UnitedHealth Outdoctors The Government
The Justice Department on Tuesday has accused UnitedHealth Group of overcharging the federal government by more than $1 billion through its Medicare Advantage plans. They are alleging “that the insurer made patients appear sicker than they were in order to collect higher Medicare payments than it deserved.” How does this happen? Well, Medicare pays the health plans using a complex formula called a risk score, which is supposed to pay higher rates for sicker patients than for people in good health. It seems UnitedHealth repeatedly ignored findings from its own auditors that risk scores were often inflated.
The lawsuit cites more than a dozen examples of undocumented medical conditions, from chronic hepatitis to spinal cord injuries. At one medical group, auditors reviewed records of 126 patients diagnosed with spinal injuries. Only two were verified, according to the complaint.
It never ceases to amaze me how greedy these insurers are. They do NOT lose money. Sure they got a little squeezed by the ACA but they had exit guarantees that made the move less risky. Add to this that they raised ALL the rates outside of the exchange and they won big. You can see their profits and their stock prices if you don’t believe me. But that wasn’t enough. They had to cheat even more by making patients “sicker” then they are or by making up diagnoses when they needed to.
I guarantee they pay a minimal fine for this when it is all said and done. And the taxpayers will lose again.
Trust us, we’re businessmen! We have a fiduciary obligation to our shareholders to do what is in the best, short-term interest of the corporation! and more such drivel from the lying lips of lying businessmen / women lying for the shareholders. For profit corporate medicine on this scale can never be trusted to do anything but cut corners, rig the scales and game the system. I estimate fine of $50 million plus clawback of estimated overcharges. still a drop in the bucket and bet the ceo, cfo and coo will not incur personal losses or penalties.

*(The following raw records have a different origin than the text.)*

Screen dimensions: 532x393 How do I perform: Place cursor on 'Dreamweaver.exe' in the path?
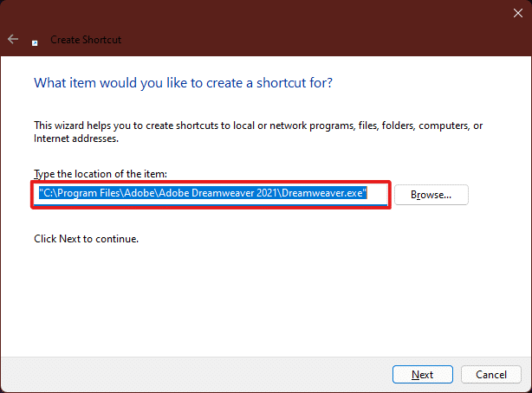pyautogui.click(x=322, y=193)
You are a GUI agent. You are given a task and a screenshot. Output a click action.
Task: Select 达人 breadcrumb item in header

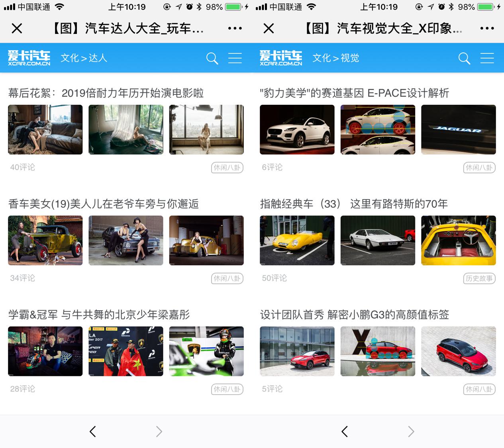[x=98, y=58]
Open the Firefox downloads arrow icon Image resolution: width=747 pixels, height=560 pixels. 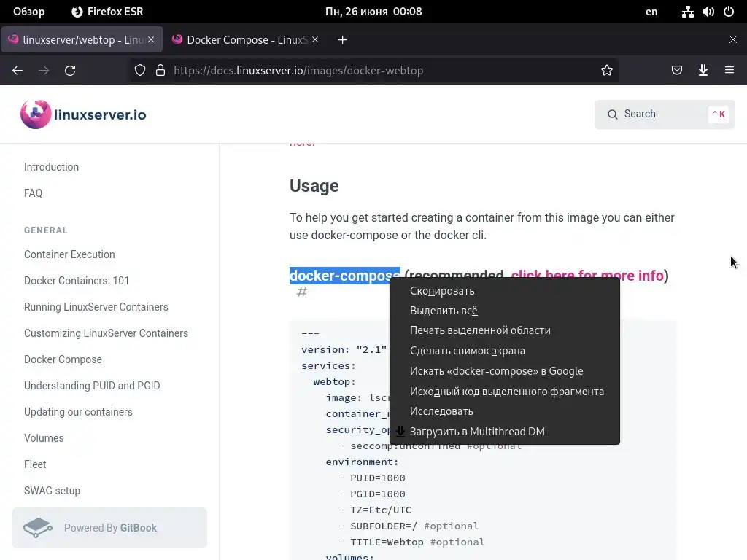703,71
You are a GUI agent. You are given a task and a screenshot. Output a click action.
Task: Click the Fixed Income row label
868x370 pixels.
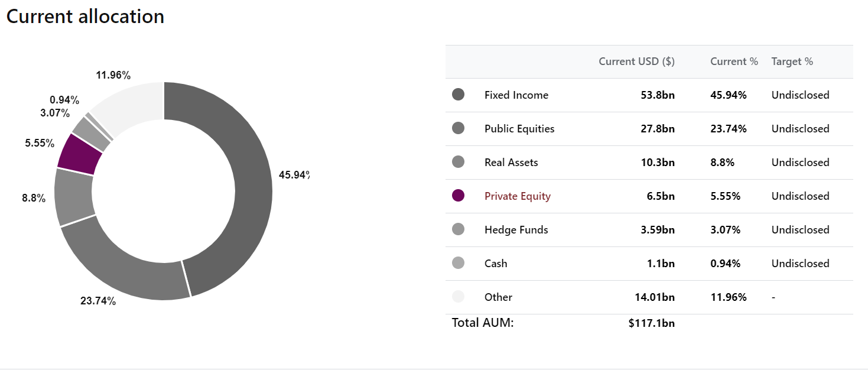pyautogui.click(x=516, y=95)
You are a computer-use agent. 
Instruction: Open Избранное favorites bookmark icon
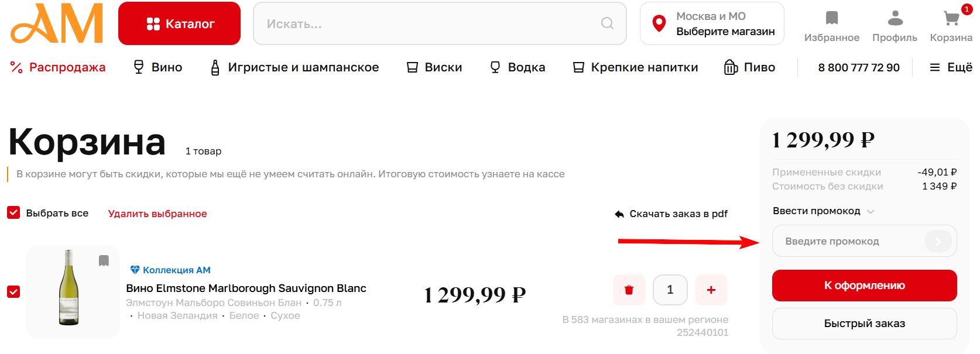coord(831,18)
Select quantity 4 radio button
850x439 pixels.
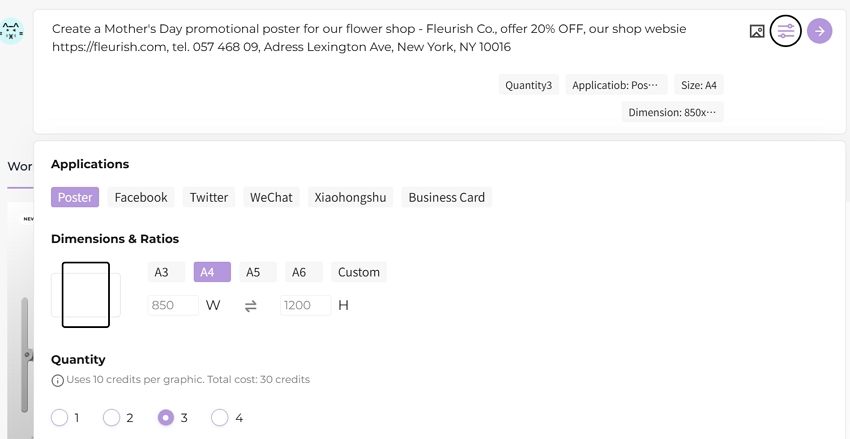point(220,417)
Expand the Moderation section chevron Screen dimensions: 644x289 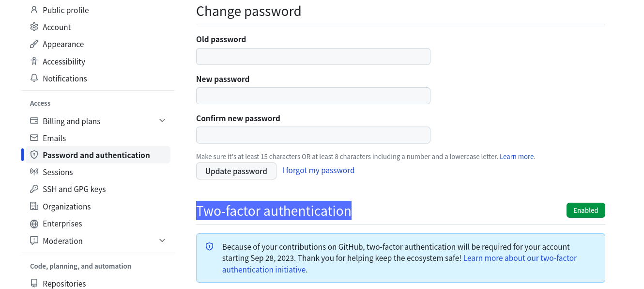162,241
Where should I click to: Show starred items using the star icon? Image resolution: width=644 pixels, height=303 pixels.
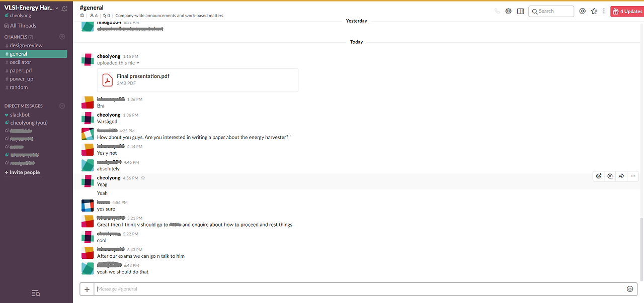click(x=594, y=11)
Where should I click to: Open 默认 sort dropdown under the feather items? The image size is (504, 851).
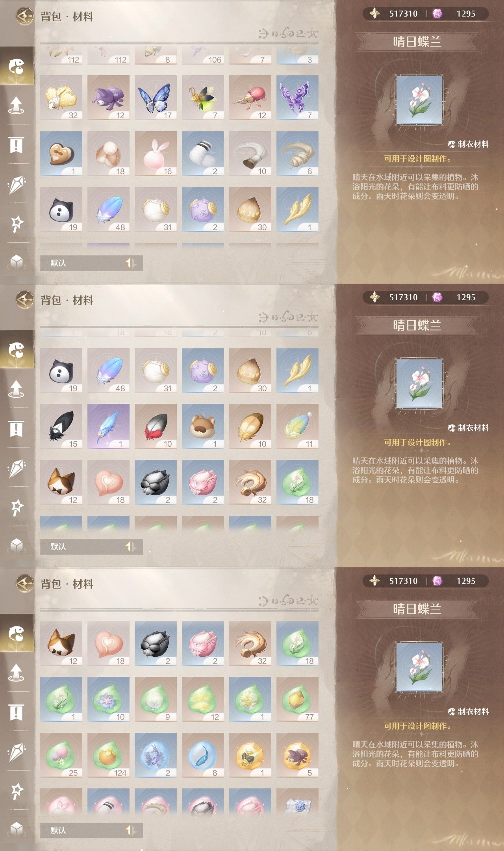[x=80, y=546]
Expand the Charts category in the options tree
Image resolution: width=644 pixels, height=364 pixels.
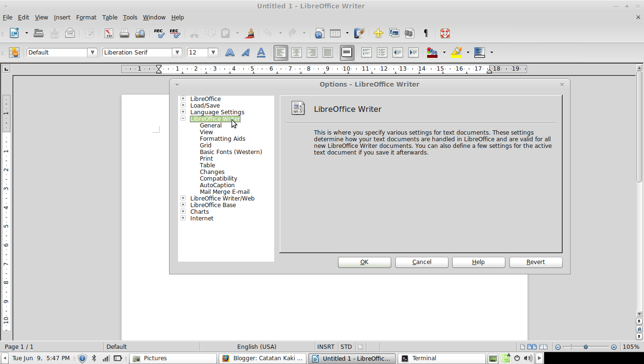click(183, 211)
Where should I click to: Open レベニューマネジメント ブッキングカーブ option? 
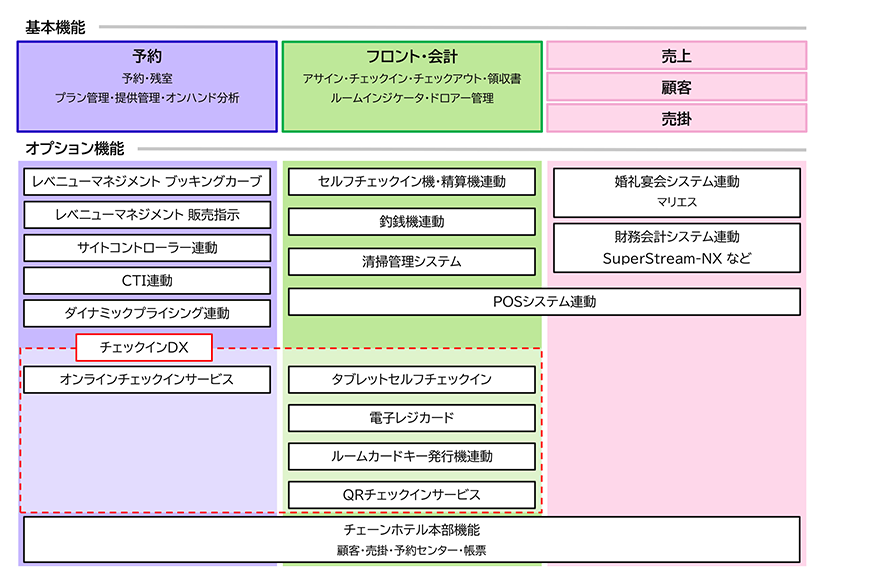146,182
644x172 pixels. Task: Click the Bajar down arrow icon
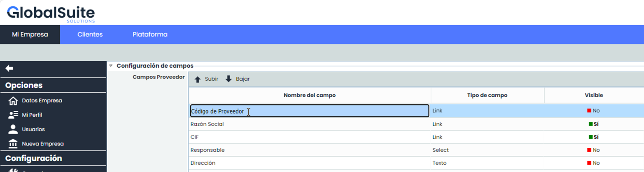point(228,79)
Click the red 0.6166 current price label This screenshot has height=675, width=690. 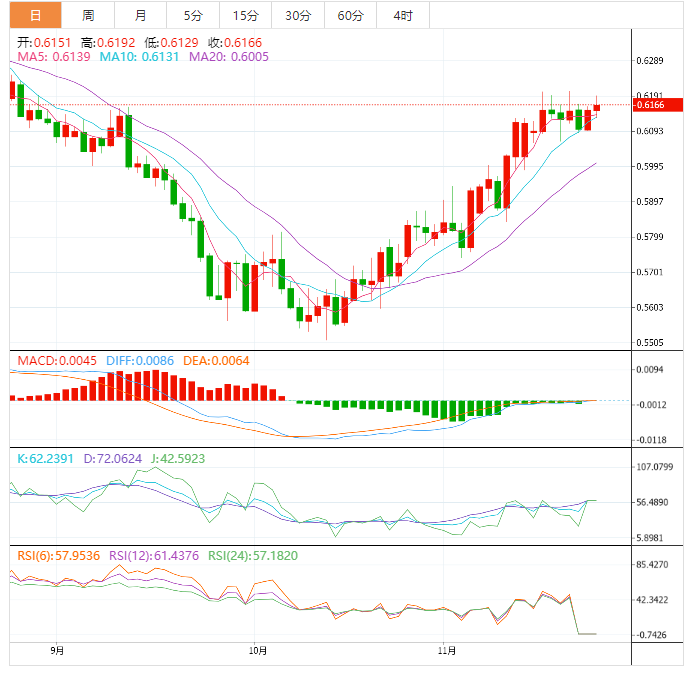click(657, 105)
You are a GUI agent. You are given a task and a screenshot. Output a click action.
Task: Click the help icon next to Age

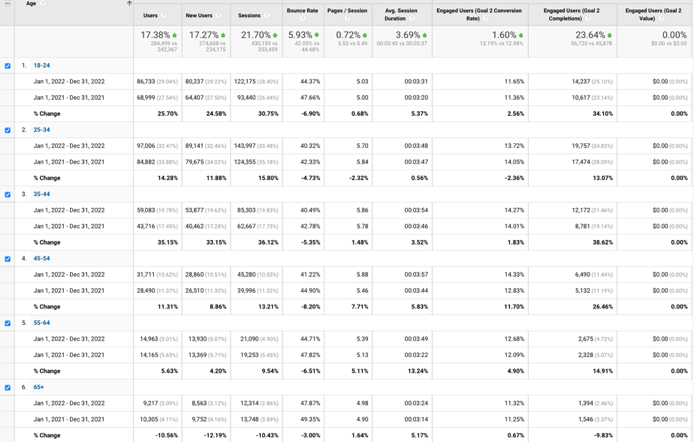coord(42,4)
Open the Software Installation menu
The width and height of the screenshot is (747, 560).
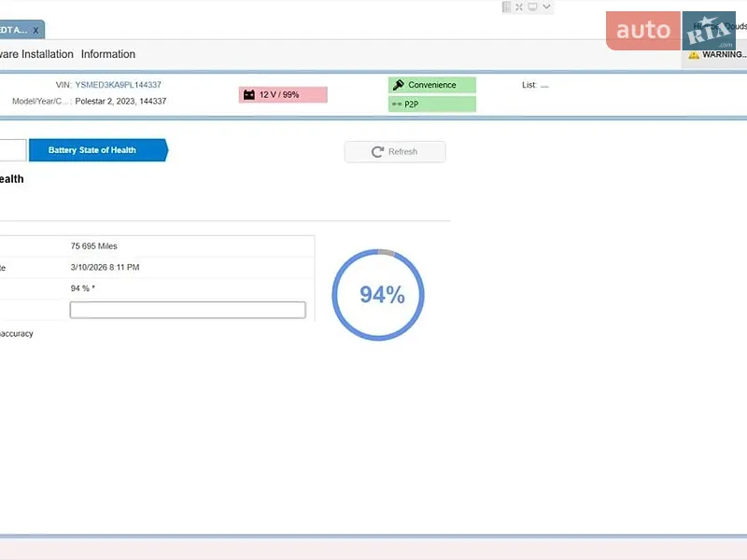coord(36,54)
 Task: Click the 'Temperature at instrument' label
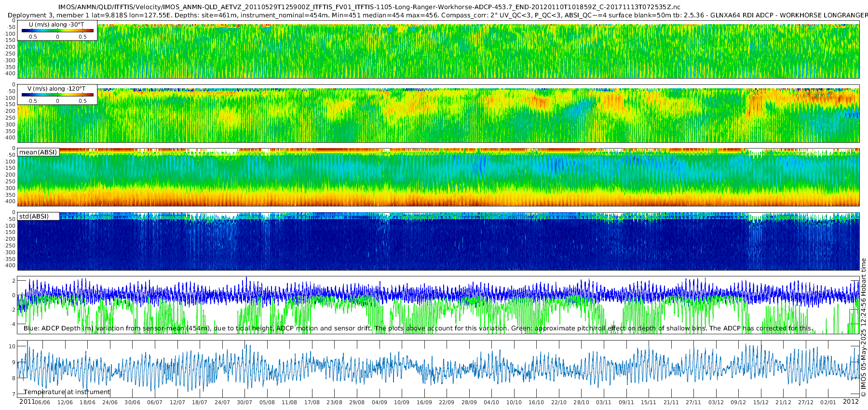[67, 392]
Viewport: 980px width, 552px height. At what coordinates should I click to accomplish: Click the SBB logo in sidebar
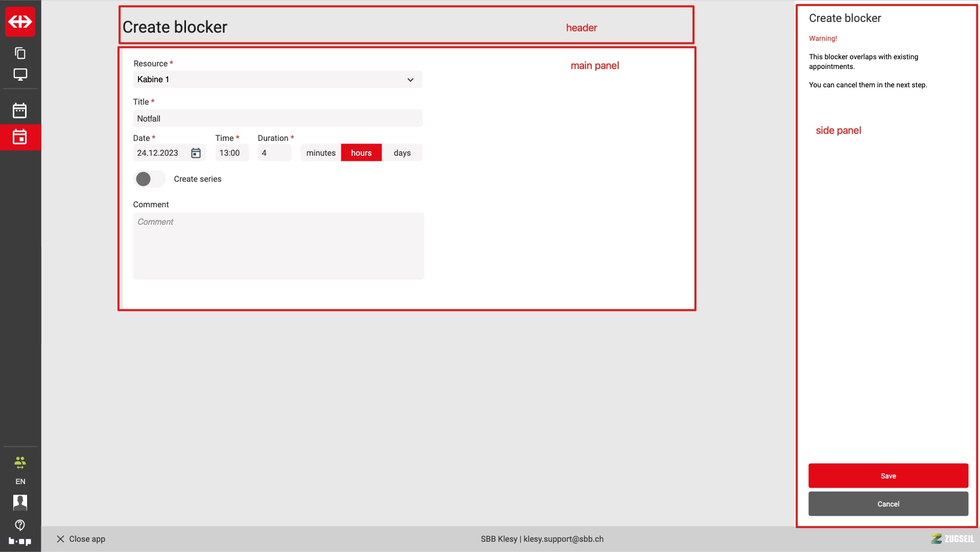[x=20, y=21]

No deterrence so they will try again in the future!
UHC has a long history of fines for taking advantage of patients, providers, other payers and even their own stockholders. That’s why they manage to eke out $10 billion yearly. I suspect this is just the proverbial tip of the iceberg.
And at the same time, physicians are being hounded to death to practice “cost-effective medicine” – every penny we save goes straight to the profit line of these insurance monsters.
Ah, crony capitalism at its finest. A local physician overcoded her Medicaid visits and got fined $450K. United probably won’t even get that much penalty.